Nick (Elijah Wood) ha ganado un concurso por Internet para conocer a su ídolo de la pantalla, la inaccesible estrella Jill Godard (Sasha Grey).
Sin embargo, ese encuentro nunca se producirá, porque Nick se verá envuelto en una enrevesada trama en el que se convertirá en un conejillo de Indias a manos de un psicópata cibernético dispuesto a todo por conseguir su único propósito: que Jill Godard sea solo suya.
Es Nacho Vigalondo un director totalmente a contracorriente dentro de las vías y las tendencias que presenta el cine español actual. Sus películas están fuera de toda norma establecida y poco a poco ha ido configurando una filmografía que por sí sola se erige como una rara avis dentro del panorama nacional e incluso internacional. Su última obra, Open Windows, es un ejercicio de estilo al límite del delirio y con ella ha conseguido dinamitar por completo las fronteras entre la realidad y el universo digital para ofrecer una propuesta tan arriesgada como visionaria y pionera dentro de un género, el tecnológico, que todavía no había alcanzado semejantes dosis de inventiva y clarividencia.
Si el found footage nos había acercado a una nueva perspectiva a través de la visión a tiempo real de una historia por medio de cámaras digitales y otros mecanismos electrónicos, Open Windows nos revela en toda su inconmensurable dimensión una nueva era en la que las redes sociales y la exposición dentro de Internet se han convertido en una realidad alternativa que cada vez se encuentra más presente en nuestras vidas, casi con el riesgo de fagocitar nuestras identidades individuales. El voyeurismo un paso más allá de Alfred Hitchcock o Brian De Palma, la infiltración en la intimidad en la era virtual.
En ese aspecto, Open Windows explota todas las posibilidades de estas nuevas formas de relacionarse con el mundo a través de una pantalla de ordenador. Y uno de sus mayores hallazgos visuales es que, precisamente, toda la acción se desarrolla dentro de esa pantalla, a través de todo un dispositivo multimedia que nos enfrenta a una realidad alternativa pero peligrosamente verosímil en la que las barreras se difuminan entre la ciencia ficción y la más inquietante cotidianeidad. La pantalla del ordenador como metáfora de un mundo caótico y desconcertante en el que todo puede ser manipulado, en el que los mecanismos de poder se subvierten y el usuario más anodino puede terminar atrapado en un intriga de espionaje en la que ya no existen límites, en la que se puede acceder a todo sin ninguna impunidad. Puro zumo de paranoia moderna.

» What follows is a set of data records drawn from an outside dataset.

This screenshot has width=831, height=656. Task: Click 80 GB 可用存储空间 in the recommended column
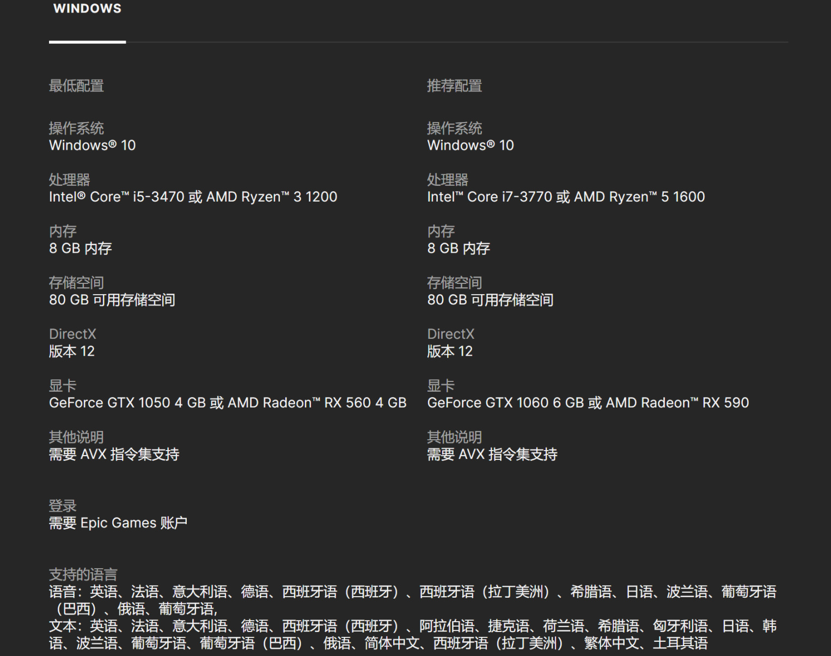(x=490, y=300)
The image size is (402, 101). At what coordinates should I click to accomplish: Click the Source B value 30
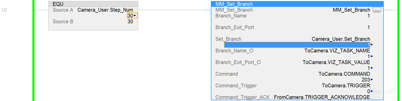(x=130, y=22)
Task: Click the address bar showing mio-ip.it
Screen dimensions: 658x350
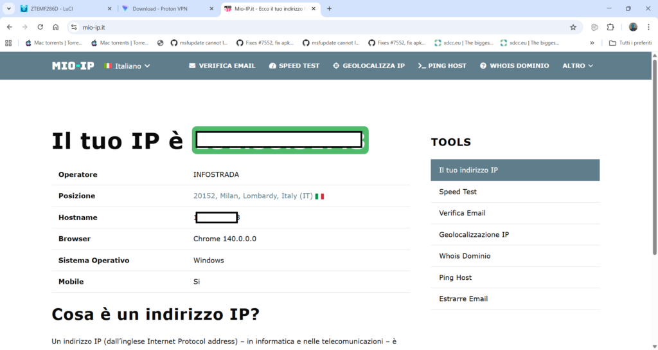Action: point(321,27)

Sin duda, una apuesta apasionante desde el punto de vista teórico que el director convierte en un desquiciado viaje por los territorios de un submundo en el que se mezcla la fama, la locura que genera la mitomanía y la dilución de la personalidad dentro del espacio pixelado de una ventana de ordenador.
¿Es verdadera la imagen que se proyecta? Nunca conoceremos en realidad a los personajes, estos siempre jugarán al equívoco y nos confundirán con sus máscaras. Como los propios avatares de los perfiles de Internet que pueden cambiarse con un solo click.
Vigalondo juega con las texturas, con los tonos narrativos, los subvierte y los desmonta, a veces se pierde en ellos, los hace explotar en mil pedazos y nos conduce a un callejón sin salida donde lo fantástico parece querer apoderarse de un relato que en realidad siempre debe ser considerado como una abstracción, como una aventura en la que se pasa de una pantalla a otra haciendo avanzar la acción hacia un territorio en el que lo único que quieren los personajes, es refugiarse de toda esa exposición pública para empezar desde cero, desde un anonimato que pasa por la reclusión en un búnker en el que no hay lugar para la conexión a esa red que se convierte, en realidad, en el antagonista de la función. El auténtico malo de la película.